[What needs to be done]: Reproduce the rows starting at the first one and ending at the line that contains "Looking at the", swapping "Select" for "Choose" and changing nothing else. Leave the pictures out of your answer.

[Available records]:

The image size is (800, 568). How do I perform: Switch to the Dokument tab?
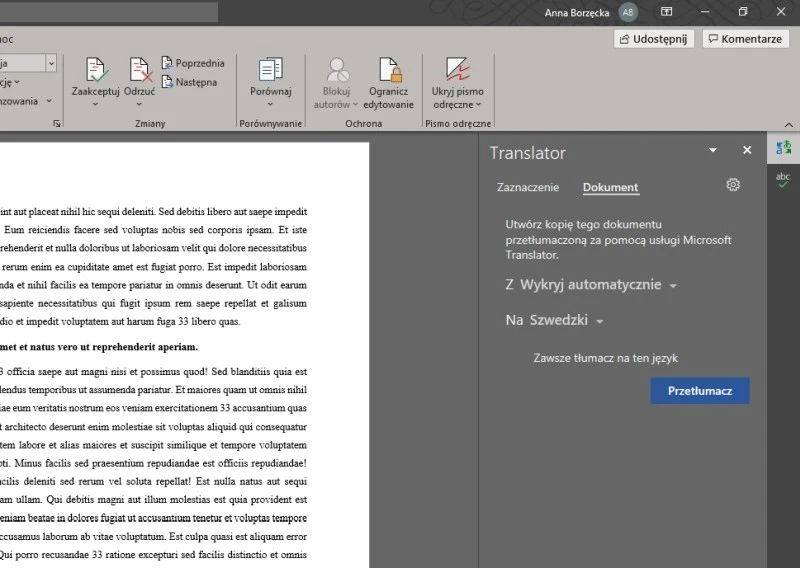(610, 187)
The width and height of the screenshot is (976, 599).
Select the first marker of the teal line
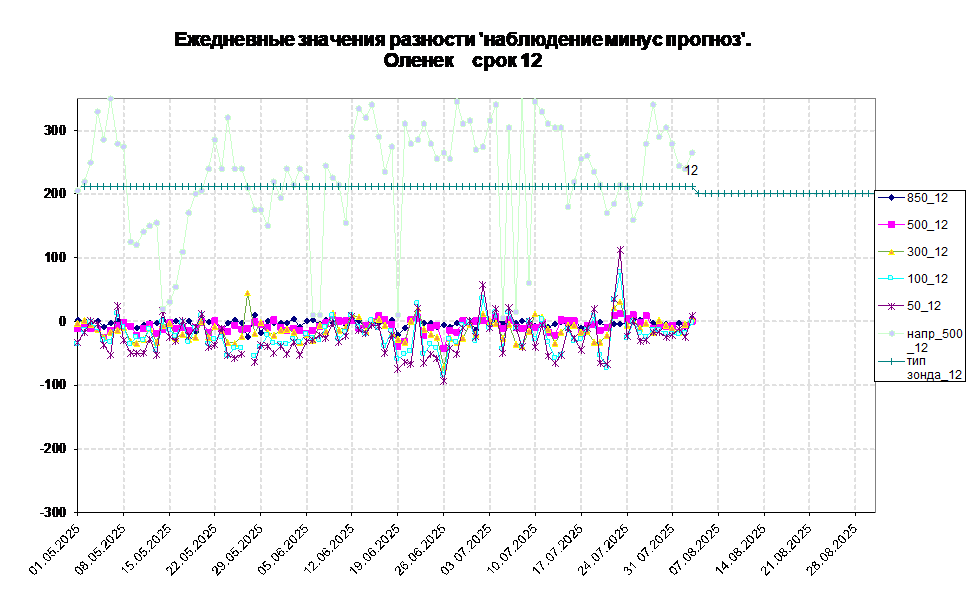coord(80,186)
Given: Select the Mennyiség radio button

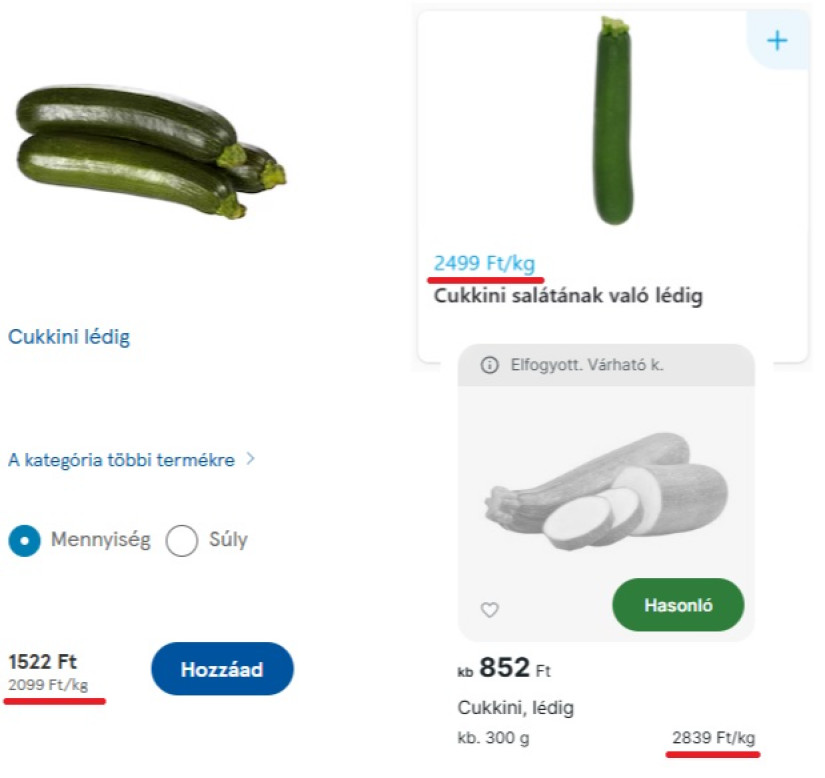Looking at the screenshot, I should (23, 539).
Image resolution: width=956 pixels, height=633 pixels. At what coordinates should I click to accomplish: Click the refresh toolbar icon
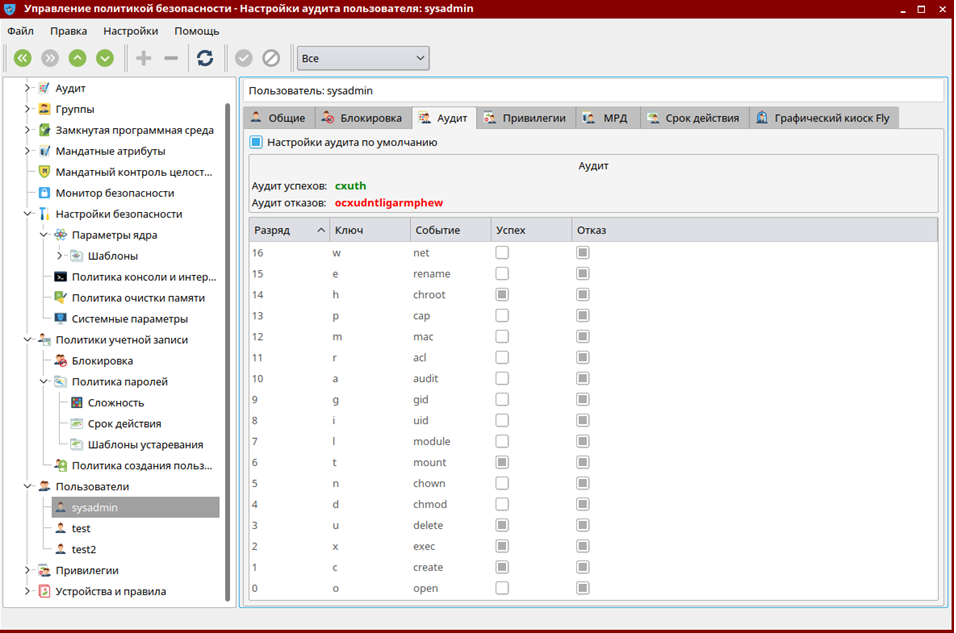pyautogui.click(x=205, y=58)
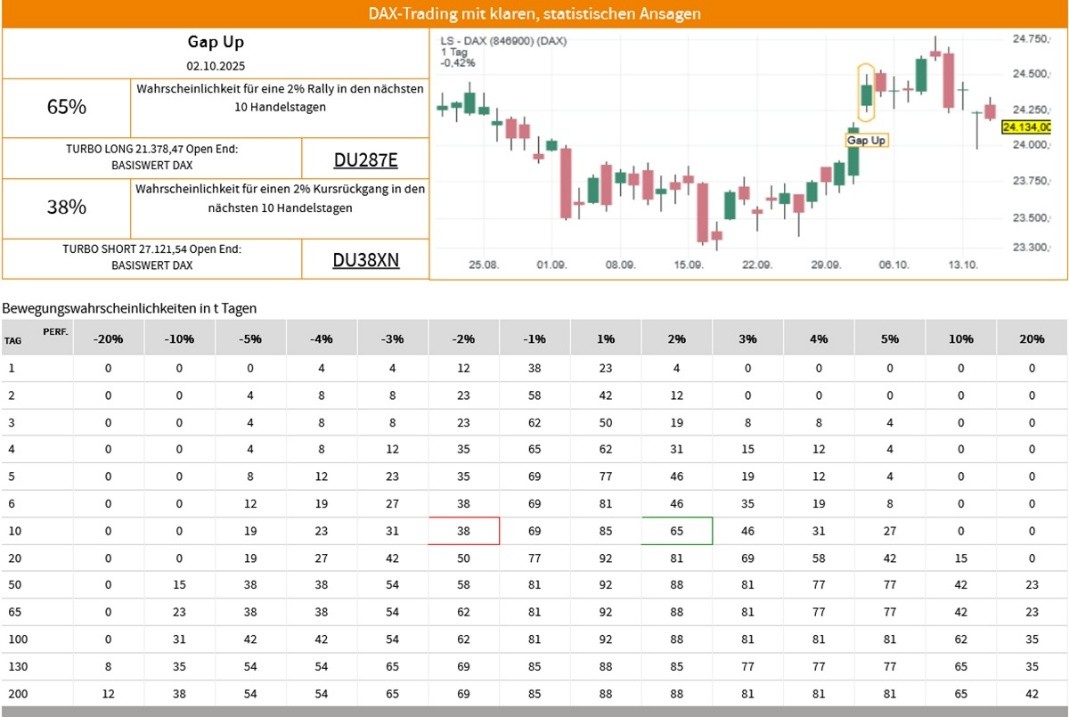
Task: Click the -20% column header
Action: coord(108,339)
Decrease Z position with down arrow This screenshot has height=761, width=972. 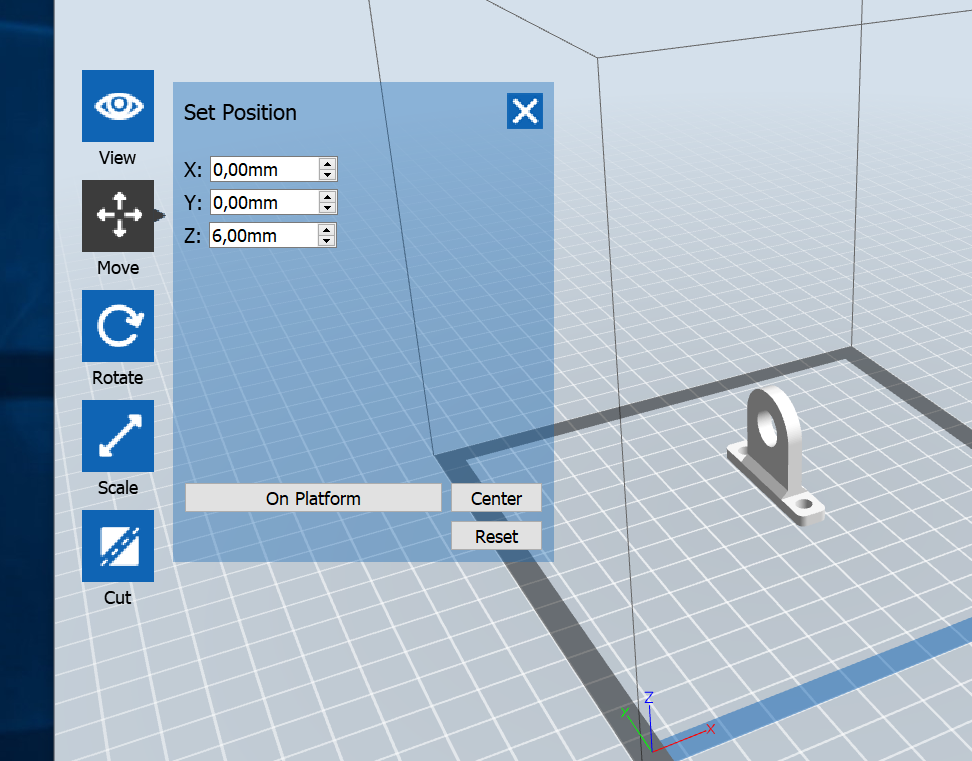point(327,241)
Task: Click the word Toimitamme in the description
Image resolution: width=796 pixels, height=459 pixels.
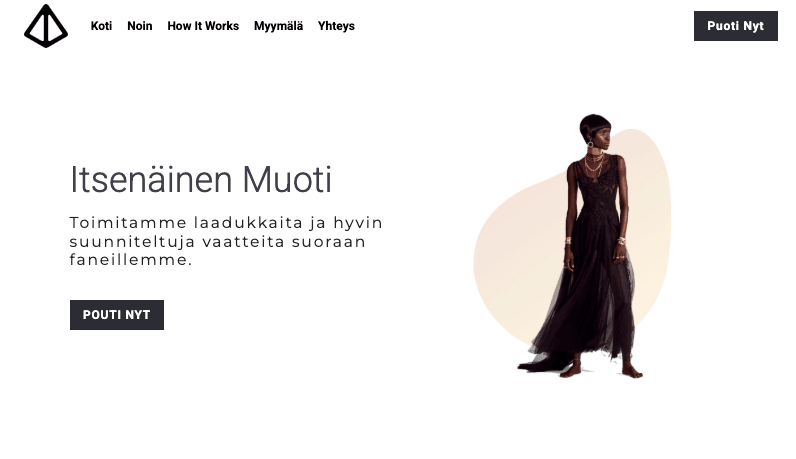Action: click(x=128, y=223)
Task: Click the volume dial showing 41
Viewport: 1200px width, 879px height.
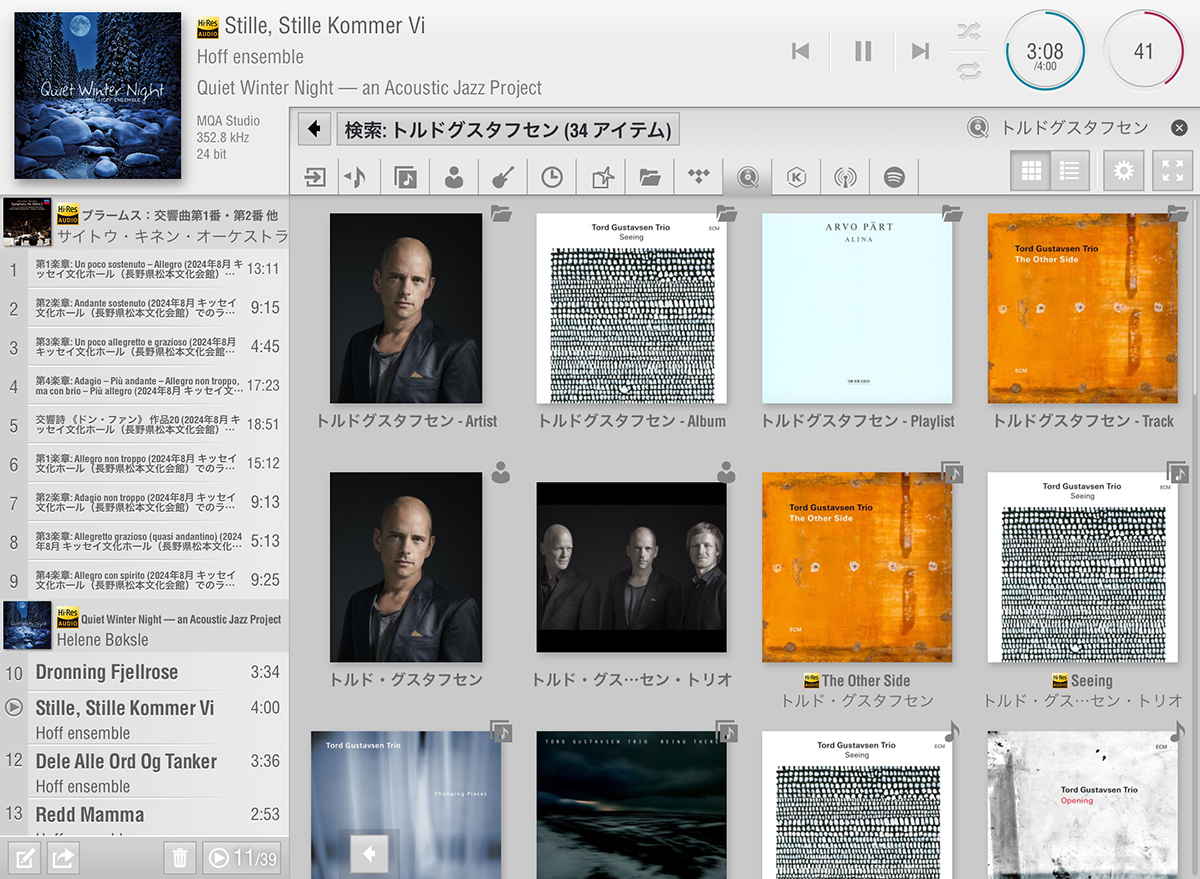Action: point(1144,51)
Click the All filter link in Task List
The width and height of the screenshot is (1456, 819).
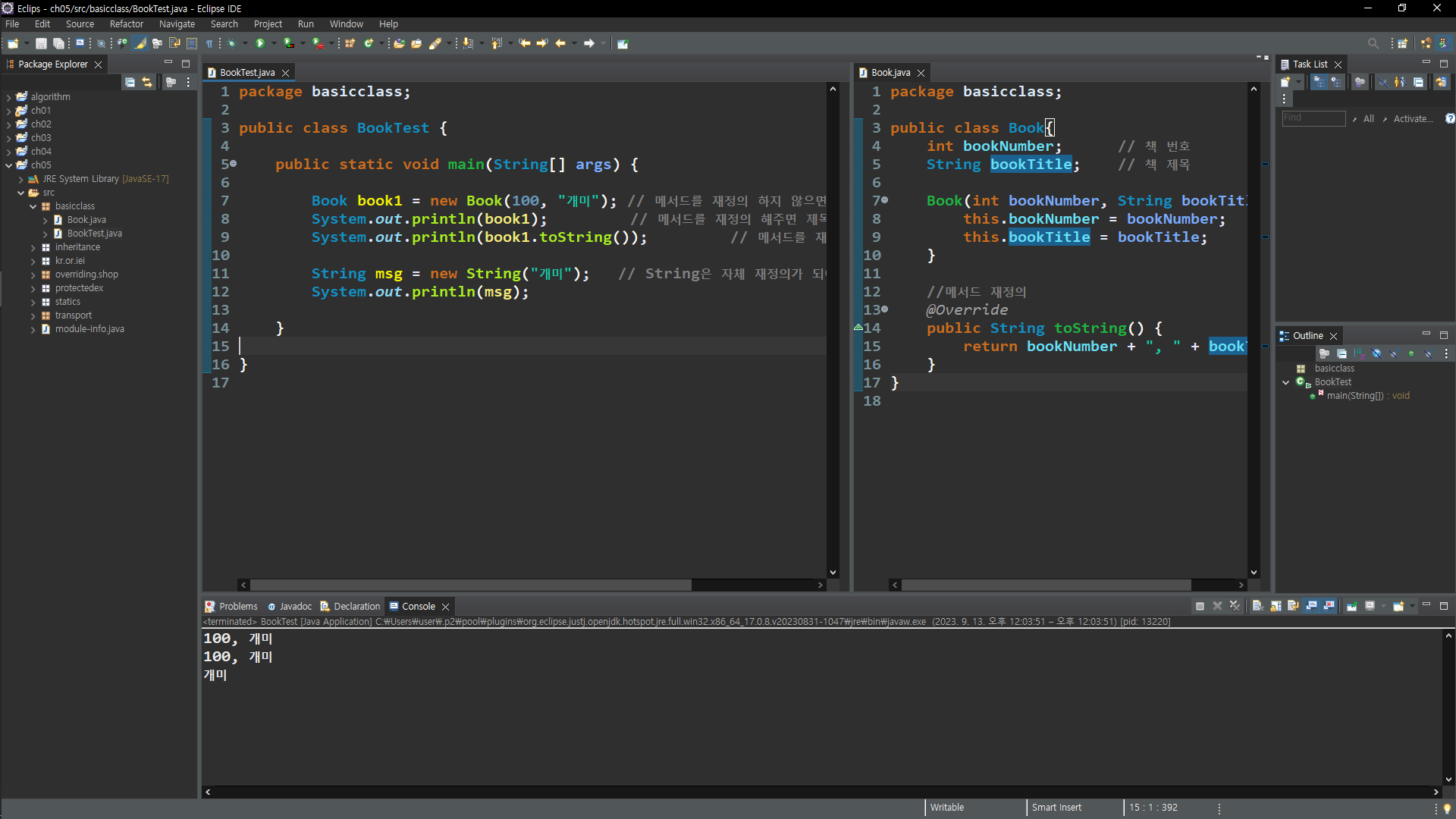(1368, 118)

[Output for this task]:
The image size is (800, 568). How do I perform: Switch to the Dokument tab?
(610, 187)
The width and height of the screenshot is (976, 599).
Choose the first marker of the teal line
coord(80,186)
Given: Choose the Mennyiség radio button

Looking at the screenshot, I should (23, 539).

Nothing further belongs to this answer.